Records drawn from a dataset
::::
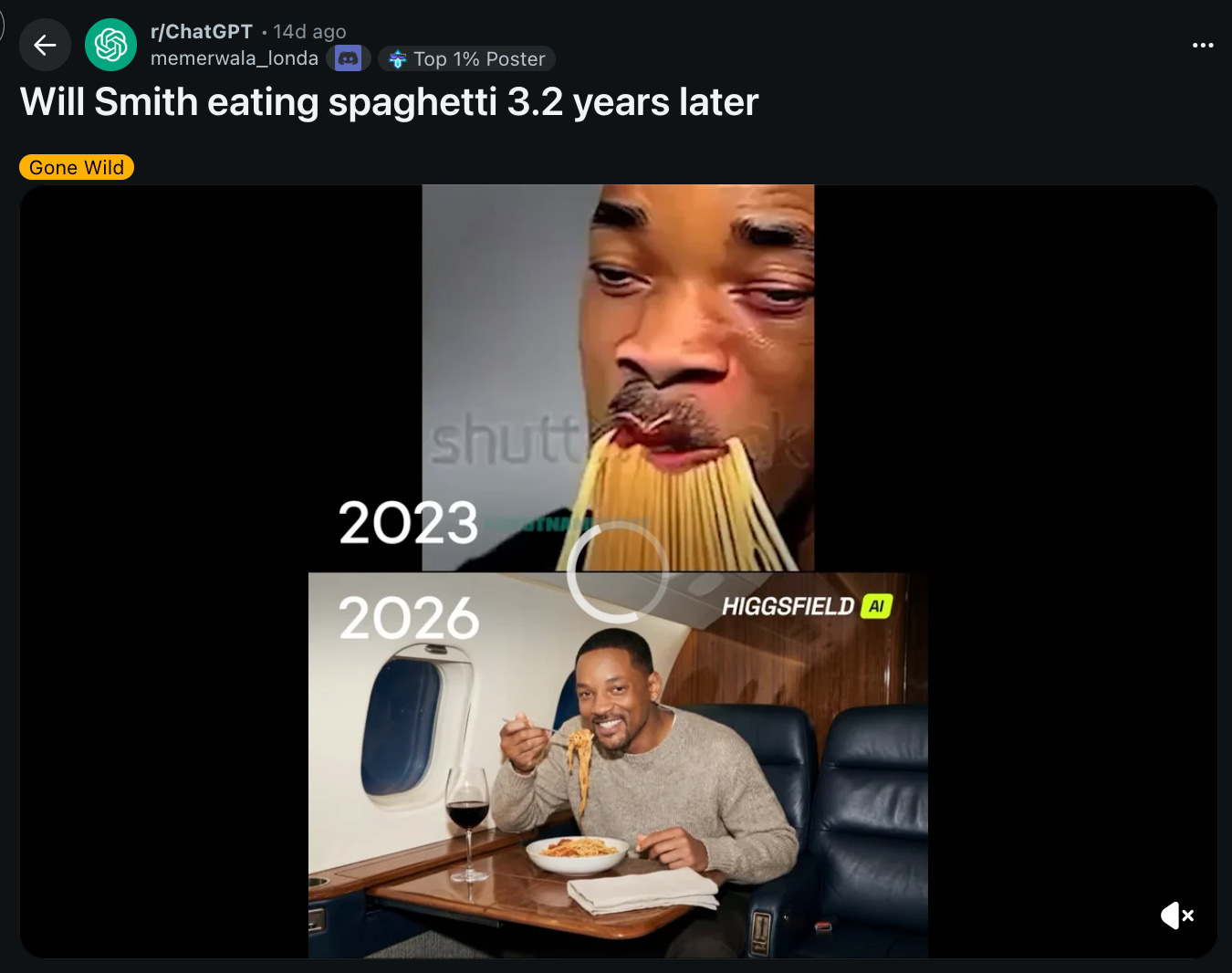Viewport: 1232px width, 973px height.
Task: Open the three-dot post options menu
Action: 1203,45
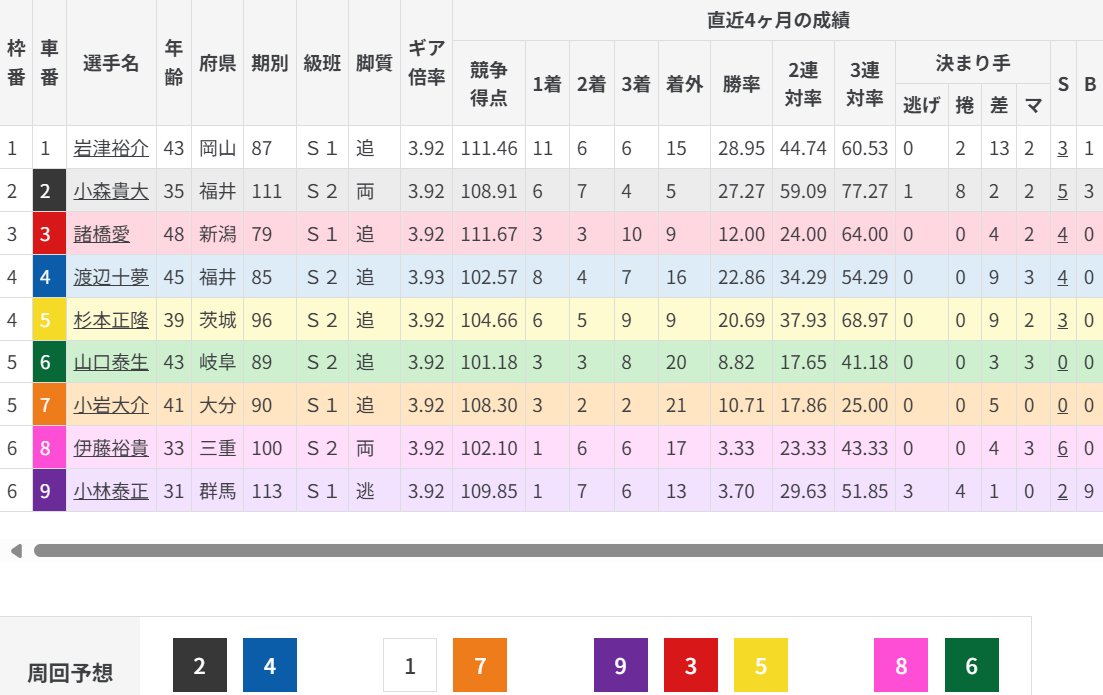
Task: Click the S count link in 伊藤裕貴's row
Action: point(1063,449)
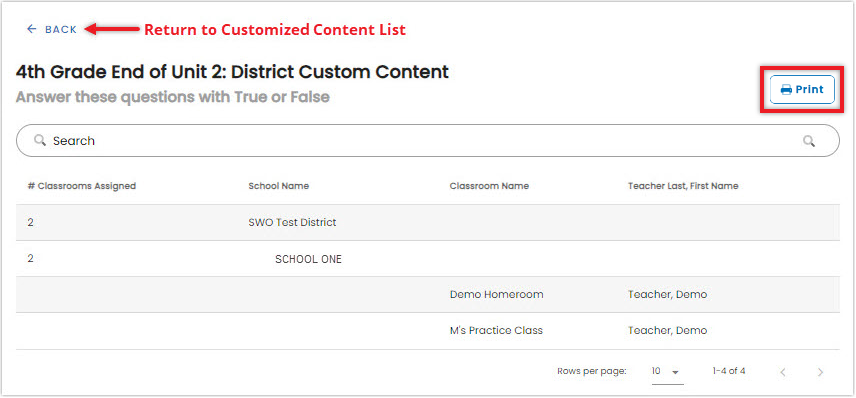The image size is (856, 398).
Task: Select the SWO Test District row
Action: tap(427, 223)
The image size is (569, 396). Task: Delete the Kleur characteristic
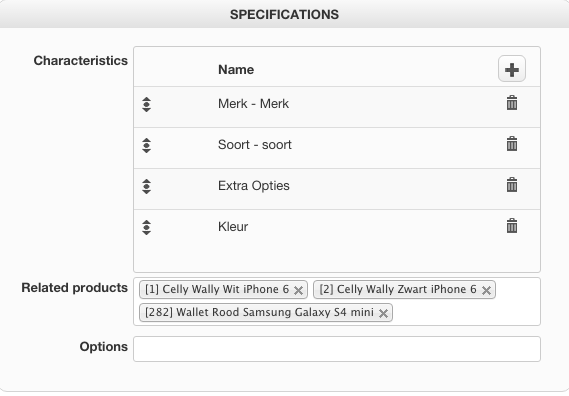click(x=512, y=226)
::::
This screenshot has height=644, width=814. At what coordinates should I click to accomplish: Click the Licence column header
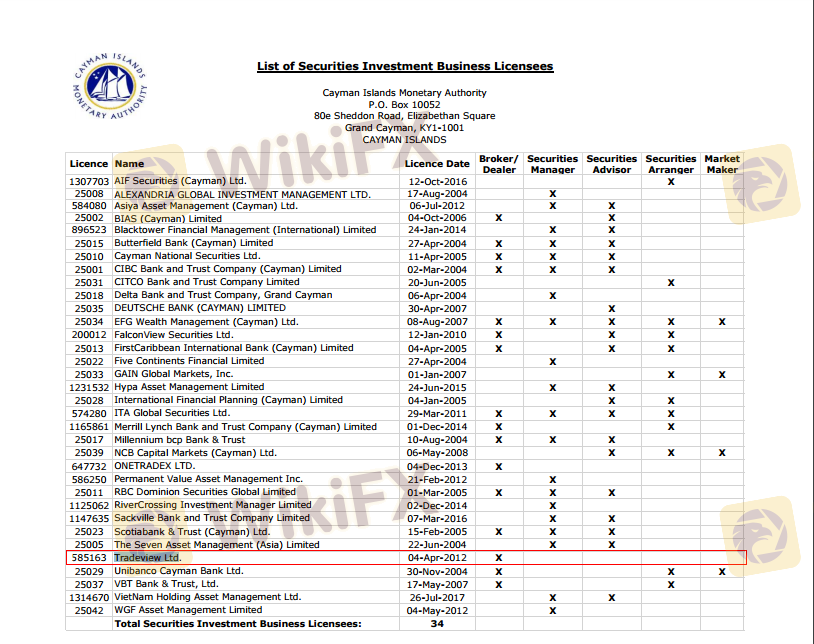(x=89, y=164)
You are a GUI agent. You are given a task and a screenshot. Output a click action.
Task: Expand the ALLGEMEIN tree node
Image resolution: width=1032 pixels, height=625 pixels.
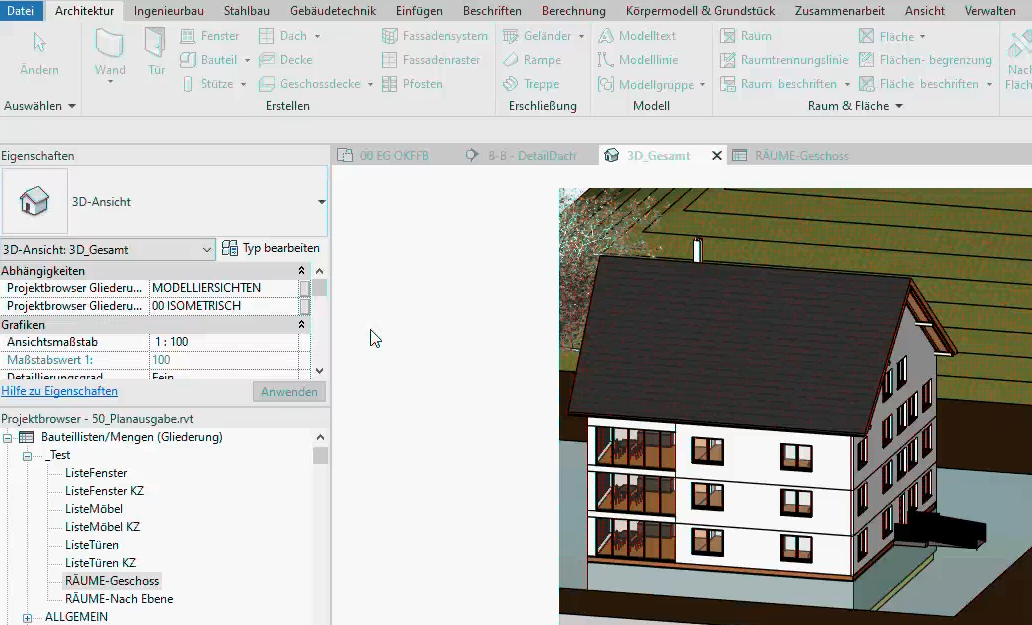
::::
-- DESCRIPTION OF THE TASK --
Copy back exactly the lines above from the one containing "This screenshot has" through the one containing "Image resolution: width=1032", and leave every picture behind.

-- THE ANSWER --
This screenshot has height=644, width=814. At what coordinates should I click to accomplish: Click the Licence column header
(x=89, y=164)
You are a GUI agent. You are given a task and a screenshot. Output a click action.
Task: Expand the ALLGEMEIN tree node
Image resolution: width=1032 pixels, height=625 pixels.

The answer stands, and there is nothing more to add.